You would think putting a group of drunk men who “putt from the rough,” so to speak, in a room together, would make shit hit the fan. Unfortunately, that’s not the case. We spoke with some experts who spend their nights in tight T-shirts pouring overpriced cosmopolitans for Manhattan’s finest. What they told us brutally crushed our expectations, but it opened our eyes to the fact that we have more in common with our heterosexual friends than we originally thought.

The Rival: What’s the craziest shit you’ve ever seen while working?

The Beard: “Two guys were dancing on the bar together, and they jumped off into the middle of the room. They started blowing each other in front of everyone, then and there. Security had to take them out.”

Banana Hammock: “I was working at another lounge and there was this guy in a wheelchair that came to the club, and he was probably, like, 60 years old. He offered me $150 to give him a lap dance for two songs, and it was the weirdest experience of my life. I can give a pretty good lap dance, but his wheelchair kept getting in the way and rolling backwards. He wanted me to wheel him into the back room and offered me more money, but I told him no. I got the $150 though.”

Hot Mechanic: “Anything you can think of I’ve seen.”

The Rival: How often do you think or see people get date raped?

The Gay Situation: “NEVER. No, no, no. There are never any drugs like that here. Why? Because all of the guys here are already looking for sex and drugs, so they don’t need to use that.”
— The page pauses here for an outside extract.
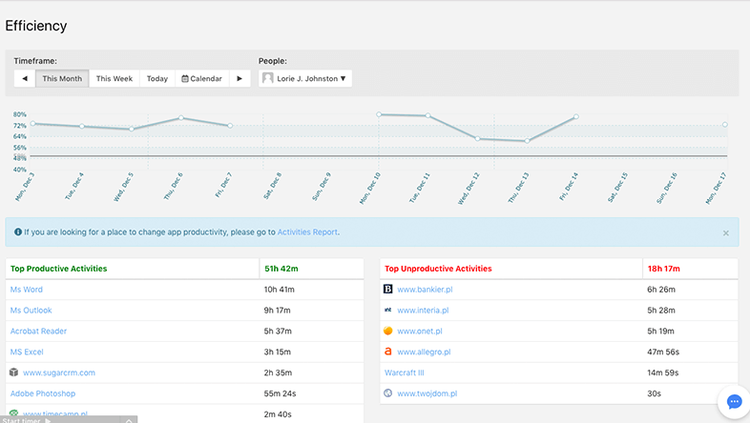
Task: Click the orange onet.pl favicon
Action: 388,331
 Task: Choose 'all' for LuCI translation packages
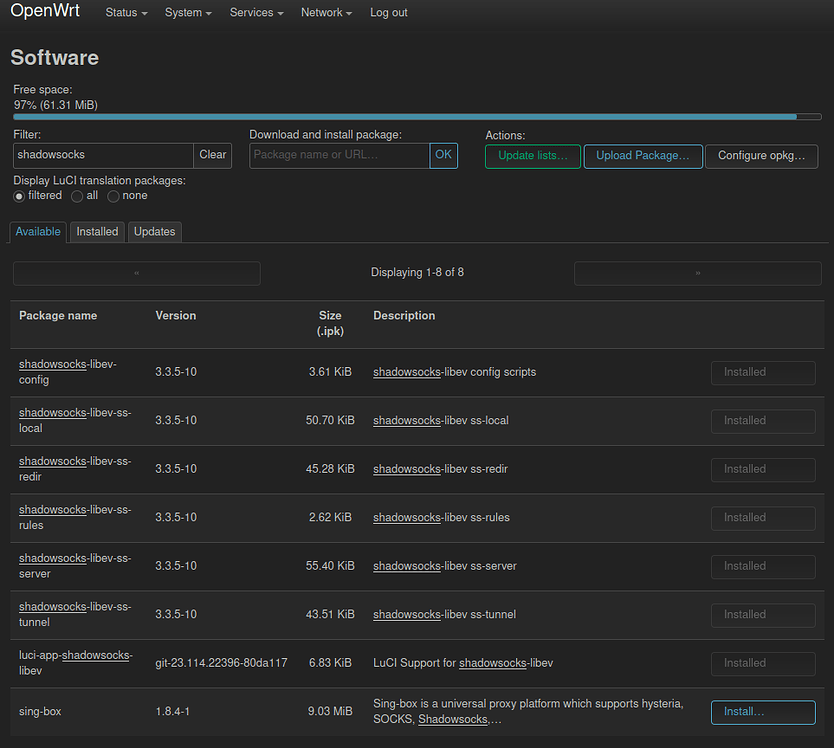point(77,196)
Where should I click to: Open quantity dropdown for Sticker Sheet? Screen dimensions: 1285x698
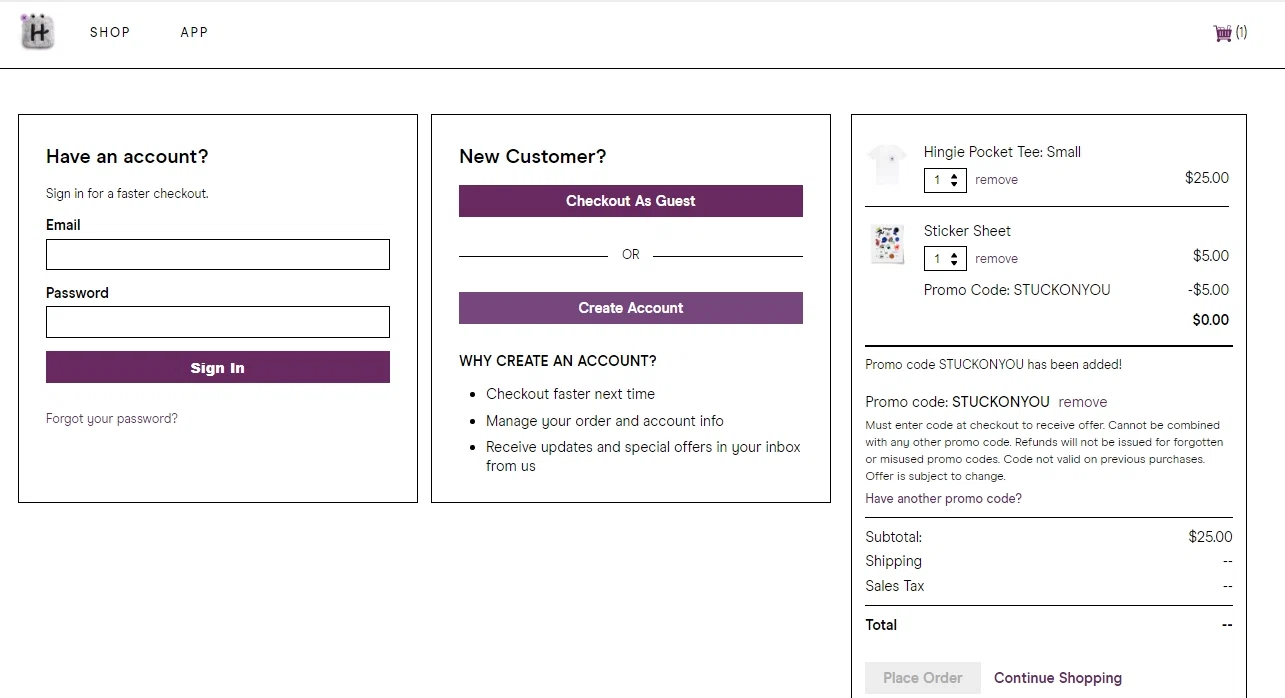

Hot Mechanic: “One time I saw it, but they were gone in a few seconds. I couldn’t stop them or do anything. (Laughs) It’s not my responsibility to watch everybody’s drink.”

The Rival: How often do you see married, closeted men come in?

Beard: “I can’t tell who is closeted and married, but I can tell who’s from out of town the minute they walk through the door.”

Banana Hammock: “Whenever guys ask me for a lap dance, I usually ask them where they’re from and stuff. There’ve been a few guys that were wearing wedding rings or told me that they were married and were regulars.”

The Rival: Have you dated someone while working at a gay bar? If so, what’s it like?

The Gay Situation: “Yes, I have a boyfriend. He doesn’t care that I work here. We tell each other if we cheat on the other or if we want a threesome.”

Hot Mechanic: “Yeah, I have.”

The Rival: How often do you go home with customers?

The Gay Situation: “I’ve only gone home with five or six guys [in fourteen years]. We don’t go home with people much because we’ve seen pretty much every type of gay guy that exists, so we’ve become super picky. Beard is a super horny guy, though, and he goes home with the most guys.”

Beard: “No, not that often. We are so tired after our shifts, that we just wanna go home and pass out. We usually finish our shift at around 4:30[am].”

Hot Mechanic: “If you’re single, it’s great working here. I don’t recommend going home with guys, though. People always look different, especially in here while working and with the lighting. I’ve met people outside the bar and been like, “Well wait a minute.”

Banana Hammock: “Basically, my boss allows us to do whatever we want to ‘unofficially.’ What that means is that he gives us a talk about what we should and shouldn’t do, but if he “isn’t looking” then he doesn’t mind.  We usually get $50 for a lap dance (which lasts one song).  We can name our own prices for anything else that we want to do.  I’ve never sold my body or anything but I did give a few handjobs for money.  That’s kinda where I draw the line. My long winded answer to this is yes we are allowed to go home with guys, but no I have not.”

We went into that bar expecting a swirling tempest of dry fucking and sin, and arrived to find a pretty tame and relatively normal bar environment.

It was like going to a Broadway show starring Patti LuPone and getting her understudy.  For two gays that don’t really frequent the gay bar scene that often, we expected a scene straight out of Queer as Folk and got something more like Cameron and Mitchell’s house in Modern Family. Even though we only went to one bar, the results were somewhat of a boner killer for us.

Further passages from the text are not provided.